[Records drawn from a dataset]
==========

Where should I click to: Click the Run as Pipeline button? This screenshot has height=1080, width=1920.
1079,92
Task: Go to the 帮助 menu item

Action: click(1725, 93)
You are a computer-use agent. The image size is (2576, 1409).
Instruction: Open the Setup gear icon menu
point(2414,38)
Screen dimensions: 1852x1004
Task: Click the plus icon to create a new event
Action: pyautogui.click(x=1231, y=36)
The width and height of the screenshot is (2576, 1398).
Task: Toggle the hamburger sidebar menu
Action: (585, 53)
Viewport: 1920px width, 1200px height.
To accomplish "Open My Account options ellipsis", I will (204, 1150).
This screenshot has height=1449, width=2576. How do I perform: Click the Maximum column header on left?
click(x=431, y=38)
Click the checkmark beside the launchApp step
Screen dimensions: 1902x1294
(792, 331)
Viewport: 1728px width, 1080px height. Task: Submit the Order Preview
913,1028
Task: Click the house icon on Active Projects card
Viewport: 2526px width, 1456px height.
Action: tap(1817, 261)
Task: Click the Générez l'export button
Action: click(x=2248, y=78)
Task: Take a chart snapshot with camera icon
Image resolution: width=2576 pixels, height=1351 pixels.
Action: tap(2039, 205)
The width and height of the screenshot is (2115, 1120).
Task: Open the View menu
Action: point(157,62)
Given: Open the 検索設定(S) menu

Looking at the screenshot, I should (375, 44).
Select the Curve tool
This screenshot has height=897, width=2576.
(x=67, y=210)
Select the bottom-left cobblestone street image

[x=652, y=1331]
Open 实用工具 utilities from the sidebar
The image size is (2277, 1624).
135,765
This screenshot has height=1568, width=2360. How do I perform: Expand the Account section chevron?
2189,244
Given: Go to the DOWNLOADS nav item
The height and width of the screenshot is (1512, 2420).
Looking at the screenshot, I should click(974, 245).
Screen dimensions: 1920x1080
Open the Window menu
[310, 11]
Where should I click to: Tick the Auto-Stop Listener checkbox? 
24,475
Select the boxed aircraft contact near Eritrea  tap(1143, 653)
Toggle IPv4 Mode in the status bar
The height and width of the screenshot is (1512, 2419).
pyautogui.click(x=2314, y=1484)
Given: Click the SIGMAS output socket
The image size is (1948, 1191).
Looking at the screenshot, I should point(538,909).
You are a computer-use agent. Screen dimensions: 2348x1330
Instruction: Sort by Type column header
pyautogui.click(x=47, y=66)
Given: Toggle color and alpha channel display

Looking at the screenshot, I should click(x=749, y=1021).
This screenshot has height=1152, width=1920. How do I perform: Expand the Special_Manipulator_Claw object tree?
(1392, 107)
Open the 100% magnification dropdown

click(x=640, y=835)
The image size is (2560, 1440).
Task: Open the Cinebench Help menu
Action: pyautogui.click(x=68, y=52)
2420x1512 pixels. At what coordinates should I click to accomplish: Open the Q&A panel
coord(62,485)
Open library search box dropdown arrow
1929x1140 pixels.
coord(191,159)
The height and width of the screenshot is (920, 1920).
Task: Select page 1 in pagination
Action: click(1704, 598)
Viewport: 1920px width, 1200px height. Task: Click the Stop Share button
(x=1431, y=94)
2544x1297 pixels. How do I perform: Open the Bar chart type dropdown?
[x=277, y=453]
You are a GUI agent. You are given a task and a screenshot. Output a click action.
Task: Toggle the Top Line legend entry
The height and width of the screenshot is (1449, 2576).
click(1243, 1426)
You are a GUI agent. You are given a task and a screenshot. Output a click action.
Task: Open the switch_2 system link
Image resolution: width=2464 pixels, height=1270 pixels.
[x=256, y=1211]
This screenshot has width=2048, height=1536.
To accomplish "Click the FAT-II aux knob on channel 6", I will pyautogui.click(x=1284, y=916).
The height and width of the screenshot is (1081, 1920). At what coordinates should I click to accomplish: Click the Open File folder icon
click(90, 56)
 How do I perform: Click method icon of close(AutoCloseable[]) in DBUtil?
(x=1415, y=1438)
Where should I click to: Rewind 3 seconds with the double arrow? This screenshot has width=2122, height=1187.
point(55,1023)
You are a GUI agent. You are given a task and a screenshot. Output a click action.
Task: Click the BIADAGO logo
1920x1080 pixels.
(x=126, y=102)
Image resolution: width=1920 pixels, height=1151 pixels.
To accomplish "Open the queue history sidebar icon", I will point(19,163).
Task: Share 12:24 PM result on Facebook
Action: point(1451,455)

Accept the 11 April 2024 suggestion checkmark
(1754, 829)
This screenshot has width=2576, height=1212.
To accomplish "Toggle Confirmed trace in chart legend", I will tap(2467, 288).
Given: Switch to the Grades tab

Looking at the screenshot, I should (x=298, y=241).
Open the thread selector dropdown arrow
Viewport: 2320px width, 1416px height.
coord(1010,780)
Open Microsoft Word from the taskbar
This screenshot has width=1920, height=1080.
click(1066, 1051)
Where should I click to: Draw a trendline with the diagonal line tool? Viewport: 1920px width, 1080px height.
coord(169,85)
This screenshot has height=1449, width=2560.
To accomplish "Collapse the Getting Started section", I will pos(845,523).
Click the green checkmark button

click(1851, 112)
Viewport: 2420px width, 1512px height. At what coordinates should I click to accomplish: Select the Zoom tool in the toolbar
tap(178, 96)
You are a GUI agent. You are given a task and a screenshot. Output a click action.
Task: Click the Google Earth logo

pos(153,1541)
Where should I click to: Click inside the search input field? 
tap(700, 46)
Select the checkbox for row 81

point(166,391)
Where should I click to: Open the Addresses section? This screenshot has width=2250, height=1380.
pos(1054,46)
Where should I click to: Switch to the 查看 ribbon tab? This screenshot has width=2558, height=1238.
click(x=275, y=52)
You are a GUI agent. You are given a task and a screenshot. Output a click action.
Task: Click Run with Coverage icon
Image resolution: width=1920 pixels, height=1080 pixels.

==========

TASK GOAL:
Return word for word the lines above from the line with "Given: Switch to the Grades tab" to the line with "This screenshot has height=1449, width=2560.", including both and leaving out all others.

EXERCISE SOLUTION:
Given: Switch to the Grades tab

Looking at the screenshot, I should (x=298, y=241).
Open the thread selector dropdown arrow
Viewport: 2320px width, 1416px height.
coord(1010,780)
Open Microsoft Word from the taskbar
This screenshot has width=1920, height=1080.
click(1066, 1051)
Where should I click to: Draw a trendline with the diagonal line tool? Viewport: 1920px width, 1080px height.
coord(169,85)
This screenshot has height=1449, width=2560.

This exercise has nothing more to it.